PAGE EXTRACT:
Combinatorial single-cell profiling of major chromatin types with MAbID

In this blog, we share our team's journey developing MAbID, a novel method that allows the simultaneous profiling of histone modifications and chromatin-binding proteins in single cells. This unique approach allows researchers to explore the intricate connections between gene-regulatory mechanisms.
Combinatorial single-cell profiling of major chromatin types with MAbID

Deciphering gene expression is a complex task, involving the study of coordinated regulatory mechanisms across different genomic scales. While numerous single-cell sequencing technologies focus on individual aspects of gene regulation, such as mRNA levels, histone modifications, DNA methylation, or chromatin accessibility, methods capable of measuring multiple layers of gene regulation within the same cell are scarce. Some existing approaches can study two to three factors simultaneously, but they predominantly rely on Tn5-based tagmentation and primarily focus on active chromatin and facultative heterochromatin types. Recognizing this gap, we sought to develop an alternative method to comprehensively investigate all chromatin types with multiplexed measurements at the single-cell level.

 As members of the Kind lab at the Hubrecht Institute - led by Jop Kind, a professor by special appointment in Single Cell Epigenomics at Radboud University Nijmegen and an Oncode Investigator - we are dedicated to unraveling the principles governing cellular decision-making, specifically in the acquisition of new identities and traits. By developing techniques such as scDam&T-seq, EpiDamID, and now MAbID, we explore the role of genome architecture and chromatin context in the temporal and spatial control of gene expression during development and disease. For more details about our lab, please visit our Hubrecht Institute and Oncode Institute websites.

SUPPLIED MATERIAL:
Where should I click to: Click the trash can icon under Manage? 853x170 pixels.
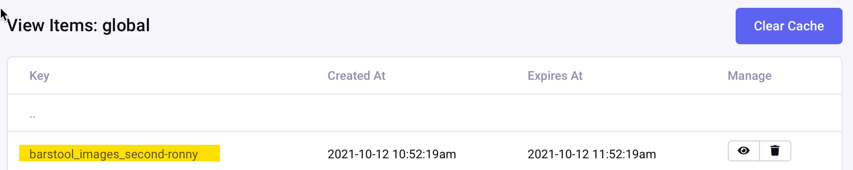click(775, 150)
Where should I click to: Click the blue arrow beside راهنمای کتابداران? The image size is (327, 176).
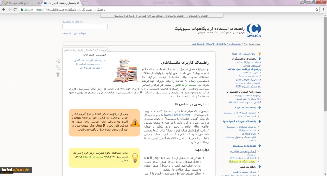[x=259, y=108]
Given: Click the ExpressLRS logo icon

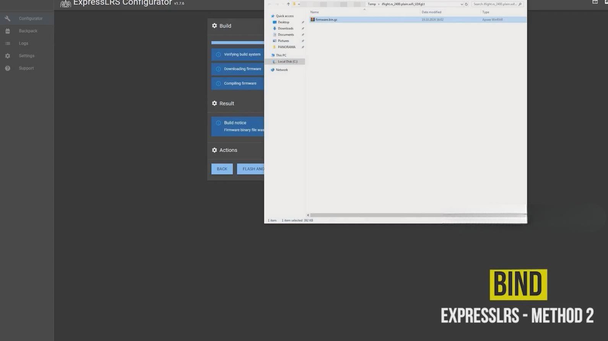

QUESTIONS ON THE MATERIAL:
A: According to the MAbID blog post, at which university is Jop Kind a professor by special appointment?
B: Update the MAbID blog post by writing out everything from "Deciphering gene expression" down to "the single-cell level." again, putting "rare" in place of "scarce".
C: Take the MAbID blog post further by continuing it from the point where it stops.
The listing is not needed for anything here.

TASK ANSWERS:
A: Radboud University Nijmegen.

B:
Deciphering gene expression is a complex task, involving the study of coordinated regulatory mechanisms across different genomic scales. While numerous single-cell sequencing technologies focus on individual aspects of gene regulation, such as mRNA levels, histone modifications, DNA methylation, or chromatin accessibility, methods capable of measuring multiple layers of gene regulation within the same cell are rare. Some existing approaches can study two to three factors simultaneously, but they predominantly rely on Tn5-based tagmentation and primarily focus on active chromatin and facultative heterochromatin types. Recognizing this gap, we sought to develop an alternative method to comprehensively investigate all chromatin types with multiplexed measurements at the single-cell level.

C:
 The development of MAbID was an exciting journey for our team. Our aim was to create a method that allows researchers to jointly profile multiple epigenetic markers in a single sample. We based our design on antibody-DNA conjugates, in which each antibody is covalently conjugated to a uniquely-barcoded DNA adapter. Firstly, the genome is digested using standard restriction enzymes, which create a compatible handle for ligation of the antibody-specific adapter. This antibody-adapter ligates at the genomic binding site of the antibody, thereby acting as a proxy for the epigenetic mark's localization. Moreover, the unique barcode in the adapter enables us to classify which modification was measured, facilitating the multiplexing of several measurements in the same sample.

Our initial results were promising, providing specific genomic profiles for the Lamin B1 protein in the first attempt. Over the years (and a couple of name changes, aided by polls on our group’s Slack channel) we continually advanced both the experimental and computational aspects, which was very exciting. For example, we realized that by including another restriction enzyme besides our original MseI, we could potentially increase the resolution of the method and tailor the protocol to the protein-DNA interactions of interest. We were very happy to see that by also targeting MboI-sites, we could indeed increase the quality of the data.

 Then we moved towards generating MAbID data from single cells. We started in mouse embryonic stem cells cells with six targets, which worked so well that we decided to use this approach to study in vitro neural differentiation towards neural progenitor cells. This six-epitope single-cell dataset of multiple cell states was a great resource to computationally dig into. We found that we could identify cells undergoing X-Chromosome Inactivation and capture the accompanying changes in epigenetic markers on the inactivated X-allele. Next, we turned our attention to using scMAbID in primary tissues, since this implementation could make the method more widely applicable to various research questions. For this, we sorted five different mouse bone-marrow cell types and used it to show that the data holds the lineage- and cell-specific epigenomic information.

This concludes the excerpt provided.